■ PAGE TEXT
In recent years solar PV systems became viable and attractive. Available roof-top area on the buildings can also be used for setting up solar PV power plants, and thus dispensing with the requirement of free land area. The electricity generated from SPV systems can also be fed to the distribution or transmission grid after conditioning to suit grid integration.


The roof-top solar PV systems:

  • Area easy to install and maintain

  • Have long life of 25 years

Grid-connected solar photovoltaic (PV) systems are expected to proliferate over the coming decade and higher penetration levels will put a premium on achieving optimal performance and reliability. A PV solar plant is a plant that uses solar cells to convert solar irradiation into electrical energy. PV solar plants consist of solar modules, an inverter converting DC into AC and transformer conveying the generated power into the grid net. It has been shown in practice that the energy efficiency of PV solar plant decreases from 0.5-1% annually. The real lifetime of silicon-made PV modules is expected to be at least 25 years. Since there are no moving parts in the system and it requires only minimal attention. But depending upon the dust level, the system requires periodic cleaning.

The grid connected roof top solar PV system would fulfill the partial / full power needs of large scale buildings. The following are some of the benefits of roof top SPV systems:

  • Generation of environmentally clean energy.

■ PROVIDED DATA
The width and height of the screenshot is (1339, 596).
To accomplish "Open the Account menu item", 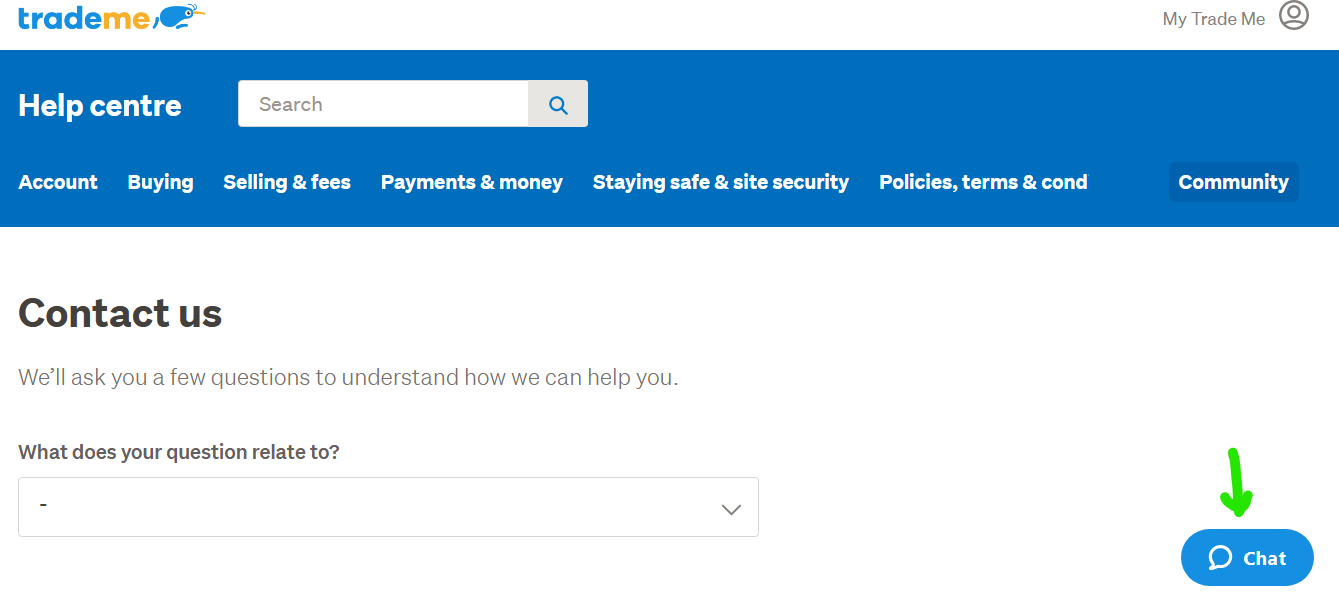I will click(58, 182).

■ REQUIRED ACTION A
Reproduce the passage on solar PV systems, starting with "The roof-top solar" and going on through "requires periodic cleaning.".
■ REQUIRED ACTION B
According to the passage on solar PV systems, what components does a PV solar plant consist of?

■ TASK ANSWER A
The roof-top solar PV systems:

  • Area easy to install and maintain

  • Have long life of 25 years

Grid-connected solar photovoltaic (PV) systems are expected to proliferate over the coming decade and higher penetration levels will put a premium on achieving optimal performance and reliability. A PV solar plant is a plant that uses solar cells to convert solar irradiation into electrical energy. PV solar plants consist of solar modules, an inverter converting DC into AC and transformer conveying the generated power into the grid net. It has been shown in practice that the energy efficiency of PV solar plant decreases from 0.5-1% annually. The real lifetime of silicon-made PV modules is expected to be at least 25 years. Since there are no moving parts in the system and it requires only minimal attention. But depending upon the dust level, the system requires periodic cleaning.

■ TASK ANSWER B
A PV solar plant consists of solar modules, an inverter converting DC into AC, and a transformer conveying the generated power into the grid net.